Messages to students and teachers are often packaged, understandably, for dissimilar audiences. Instead of stratifying the needs and interests of students and teachers, I’d like to work toward unifying them- focusing on the mindsets and enterprises that we share. Salient among these emphases is the potential of risk-taking as a means of eclipsing the status quo and yielding favorable outcomes for students. The essential stages of human growth are the byproducts of calculated risks. Learning to swim or ride a bike, asking someone for his or her hand in marriage, heading to that job interview- these risks are the signposts of our lives.
Educators inhabit the top 10% of America’s educational attainment pyramid. We are experts, lifelong learners who spend our days straddling not only the realms of education, but also those of sociology, psychology, and politics. And if we demand treatment as experts, we should have the pride, confidence, and fortitude to act as academic pioneers whose chief function rests in the pursuit of progress.

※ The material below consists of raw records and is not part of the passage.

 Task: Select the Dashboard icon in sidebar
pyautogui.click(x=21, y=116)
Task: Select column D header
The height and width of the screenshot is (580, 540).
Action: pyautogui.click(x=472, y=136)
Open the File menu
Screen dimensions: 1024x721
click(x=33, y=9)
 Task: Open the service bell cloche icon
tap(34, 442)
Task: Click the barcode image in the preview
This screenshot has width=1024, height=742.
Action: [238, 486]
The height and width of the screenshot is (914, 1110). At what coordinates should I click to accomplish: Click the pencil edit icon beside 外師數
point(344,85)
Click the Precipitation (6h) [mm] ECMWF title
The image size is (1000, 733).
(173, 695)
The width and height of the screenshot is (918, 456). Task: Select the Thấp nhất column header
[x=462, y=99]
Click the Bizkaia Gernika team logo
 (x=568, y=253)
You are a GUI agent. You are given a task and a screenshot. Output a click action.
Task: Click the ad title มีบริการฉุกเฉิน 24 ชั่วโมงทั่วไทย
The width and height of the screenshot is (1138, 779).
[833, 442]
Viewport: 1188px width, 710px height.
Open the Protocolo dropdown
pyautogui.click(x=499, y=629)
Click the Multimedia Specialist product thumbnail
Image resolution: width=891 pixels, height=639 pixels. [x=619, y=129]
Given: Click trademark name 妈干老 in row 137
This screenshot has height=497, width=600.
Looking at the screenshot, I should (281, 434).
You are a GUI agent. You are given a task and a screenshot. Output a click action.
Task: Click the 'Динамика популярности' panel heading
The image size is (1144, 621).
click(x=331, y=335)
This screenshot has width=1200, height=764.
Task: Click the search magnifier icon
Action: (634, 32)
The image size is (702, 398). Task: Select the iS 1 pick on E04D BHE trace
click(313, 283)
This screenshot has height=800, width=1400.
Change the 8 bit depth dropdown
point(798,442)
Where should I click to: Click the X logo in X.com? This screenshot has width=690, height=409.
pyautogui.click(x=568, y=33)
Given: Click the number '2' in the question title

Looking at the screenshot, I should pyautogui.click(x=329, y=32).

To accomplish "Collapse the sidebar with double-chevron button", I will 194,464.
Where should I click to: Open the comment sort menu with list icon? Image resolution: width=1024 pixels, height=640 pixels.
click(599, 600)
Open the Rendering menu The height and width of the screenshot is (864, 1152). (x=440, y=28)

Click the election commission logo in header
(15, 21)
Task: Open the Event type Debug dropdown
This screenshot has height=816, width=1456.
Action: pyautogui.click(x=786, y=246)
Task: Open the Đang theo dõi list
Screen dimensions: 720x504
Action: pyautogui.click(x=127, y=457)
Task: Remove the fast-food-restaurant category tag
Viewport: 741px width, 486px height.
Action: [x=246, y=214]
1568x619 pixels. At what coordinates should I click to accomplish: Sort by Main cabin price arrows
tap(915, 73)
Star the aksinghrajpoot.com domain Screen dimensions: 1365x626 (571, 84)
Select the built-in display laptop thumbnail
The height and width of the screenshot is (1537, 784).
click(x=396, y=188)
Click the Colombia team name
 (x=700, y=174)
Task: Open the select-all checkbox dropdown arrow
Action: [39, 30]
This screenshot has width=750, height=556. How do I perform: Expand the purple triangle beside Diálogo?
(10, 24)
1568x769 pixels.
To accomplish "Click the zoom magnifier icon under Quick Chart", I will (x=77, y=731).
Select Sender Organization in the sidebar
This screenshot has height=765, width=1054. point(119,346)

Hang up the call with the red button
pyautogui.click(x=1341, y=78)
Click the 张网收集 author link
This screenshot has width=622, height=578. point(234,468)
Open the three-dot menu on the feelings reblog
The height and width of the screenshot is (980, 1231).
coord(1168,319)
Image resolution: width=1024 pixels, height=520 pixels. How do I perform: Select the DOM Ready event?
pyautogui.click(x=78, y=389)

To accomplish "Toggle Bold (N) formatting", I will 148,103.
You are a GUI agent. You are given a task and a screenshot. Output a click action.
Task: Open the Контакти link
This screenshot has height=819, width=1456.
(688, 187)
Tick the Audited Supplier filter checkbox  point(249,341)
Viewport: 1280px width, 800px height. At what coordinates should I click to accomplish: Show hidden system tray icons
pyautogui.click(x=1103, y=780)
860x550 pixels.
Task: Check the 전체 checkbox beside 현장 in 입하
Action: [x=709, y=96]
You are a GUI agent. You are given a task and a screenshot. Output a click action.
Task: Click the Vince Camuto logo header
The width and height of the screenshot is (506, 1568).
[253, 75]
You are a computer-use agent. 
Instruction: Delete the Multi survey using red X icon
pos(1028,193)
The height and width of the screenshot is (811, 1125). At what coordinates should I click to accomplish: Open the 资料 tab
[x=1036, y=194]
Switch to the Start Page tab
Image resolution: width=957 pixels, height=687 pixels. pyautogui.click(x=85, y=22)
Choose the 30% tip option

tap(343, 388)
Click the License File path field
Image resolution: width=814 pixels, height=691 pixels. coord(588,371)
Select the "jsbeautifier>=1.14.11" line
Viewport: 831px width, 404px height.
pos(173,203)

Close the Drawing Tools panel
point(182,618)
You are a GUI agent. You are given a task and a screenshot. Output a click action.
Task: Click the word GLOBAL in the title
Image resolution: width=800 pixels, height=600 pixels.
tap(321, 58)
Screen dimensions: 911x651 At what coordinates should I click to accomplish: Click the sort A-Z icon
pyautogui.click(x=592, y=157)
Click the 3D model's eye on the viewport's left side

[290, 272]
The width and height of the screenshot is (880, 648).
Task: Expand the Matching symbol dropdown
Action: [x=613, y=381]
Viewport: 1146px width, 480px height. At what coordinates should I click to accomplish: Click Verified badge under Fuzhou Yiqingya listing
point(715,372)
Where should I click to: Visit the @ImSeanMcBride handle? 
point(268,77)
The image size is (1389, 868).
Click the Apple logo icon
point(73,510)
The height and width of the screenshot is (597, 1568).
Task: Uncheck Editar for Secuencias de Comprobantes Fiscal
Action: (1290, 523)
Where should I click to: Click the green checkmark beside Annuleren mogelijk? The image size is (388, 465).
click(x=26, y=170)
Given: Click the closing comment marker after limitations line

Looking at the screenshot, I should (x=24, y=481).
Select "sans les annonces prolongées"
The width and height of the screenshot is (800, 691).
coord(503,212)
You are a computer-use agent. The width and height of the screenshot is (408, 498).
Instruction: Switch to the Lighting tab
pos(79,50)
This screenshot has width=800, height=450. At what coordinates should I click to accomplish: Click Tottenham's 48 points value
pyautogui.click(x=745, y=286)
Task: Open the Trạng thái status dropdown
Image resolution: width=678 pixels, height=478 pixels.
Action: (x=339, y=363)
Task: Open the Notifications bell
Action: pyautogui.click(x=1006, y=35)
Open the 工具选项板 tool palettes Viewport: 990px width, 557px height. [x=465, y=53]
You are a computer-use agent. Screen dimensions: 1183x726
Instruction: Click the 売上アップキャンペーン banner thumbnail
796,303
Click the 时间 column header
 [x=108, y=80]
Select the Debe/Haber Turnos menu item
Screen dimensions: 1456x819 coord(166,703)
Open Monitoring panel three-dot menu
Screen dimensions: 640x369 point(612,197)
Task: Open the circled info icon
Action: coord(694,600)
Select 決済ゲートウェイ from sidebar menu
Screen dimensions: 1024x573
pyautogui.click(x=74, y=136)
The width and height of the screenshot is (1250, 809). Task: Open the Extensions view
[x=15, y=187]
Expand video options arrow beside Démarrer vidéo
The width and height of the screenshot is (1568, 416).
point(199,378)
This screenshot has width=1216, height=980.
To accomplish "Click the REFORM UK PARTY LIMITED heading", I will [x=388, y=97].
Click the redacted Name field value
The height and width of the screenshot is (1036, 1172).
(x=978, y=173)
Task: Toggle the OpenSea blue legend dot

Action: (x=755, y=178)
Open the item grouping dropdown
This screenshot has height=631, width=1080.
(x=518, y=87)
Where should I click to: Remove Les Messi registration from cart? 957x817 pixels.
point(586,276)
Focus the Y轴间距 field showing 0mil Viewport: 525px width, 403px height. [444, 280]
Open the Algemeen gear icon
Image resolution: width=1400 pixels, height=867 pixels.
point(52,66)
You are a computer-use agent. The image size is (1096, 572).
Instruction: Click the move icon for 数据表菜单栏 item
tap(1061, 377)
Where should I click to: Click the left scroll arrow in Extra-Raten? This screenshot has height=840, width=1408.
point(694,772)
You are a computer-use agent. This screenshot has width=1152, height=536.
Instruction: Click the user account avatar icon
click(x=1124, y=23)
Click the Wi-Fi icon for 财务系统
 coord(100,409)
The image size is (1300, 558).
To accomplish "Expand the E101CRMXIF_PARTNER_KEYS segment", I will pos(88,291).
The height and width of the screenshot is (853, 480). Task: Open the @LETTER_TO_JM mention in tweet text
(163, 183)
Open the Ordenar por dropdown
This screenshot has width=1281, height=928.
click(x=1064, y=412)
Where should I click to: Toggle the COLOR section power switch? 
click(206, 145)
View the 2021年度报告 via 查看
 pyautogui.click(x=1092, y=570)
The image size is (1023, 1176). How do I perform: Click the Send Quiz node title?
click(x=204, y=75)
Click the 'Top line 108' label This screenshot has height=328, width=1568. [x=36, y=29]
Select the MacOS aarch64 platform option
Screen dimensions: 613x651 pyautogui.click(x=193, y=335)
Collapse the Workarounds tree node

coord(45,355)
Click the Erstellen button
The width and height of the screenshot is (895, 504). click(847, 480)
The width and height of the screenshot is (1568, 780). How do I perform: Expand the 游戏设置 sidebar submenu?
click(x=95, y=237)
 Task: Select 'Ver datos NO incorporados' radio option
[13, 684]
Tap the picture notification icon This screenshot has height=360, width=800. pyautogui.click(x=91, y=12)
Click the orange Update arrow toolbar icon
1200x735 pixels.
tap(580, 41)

In school, this progress is stifled when we mediate risk to the point where teachers are reluctant- even fearful- to deviate, experiment, pivot, or move beyond comfort zones. The easiest means of disassociating oneself with failure is to play it safe: assign lessons that fail to stretch student thinking; seek confirmation for biases, perform instructional triage in the face of standardized tests, and make fewer waves in the classroom, department, school, and district. But if we don’t make the waves, someone else will.
When we’re faced with obvious success, we fixate on the results. Looking at Michelangelo’s sculptures, we marvel at the realism of his figures and the slick finish of his Carrara marble. Yet the bulk of his work involved the elimination of stone that did not serve his vision of final form. Each movement of his mallets and chisels held substantial risk. In education, we’re not mass-producing die-cast learning experiences, we’re collaborating on enterprises to reveal something new, to pursue possibility. And teachers shouldn’t serve solely as benefactors or critics of their students’ work; they should be wielding a chisel of their own.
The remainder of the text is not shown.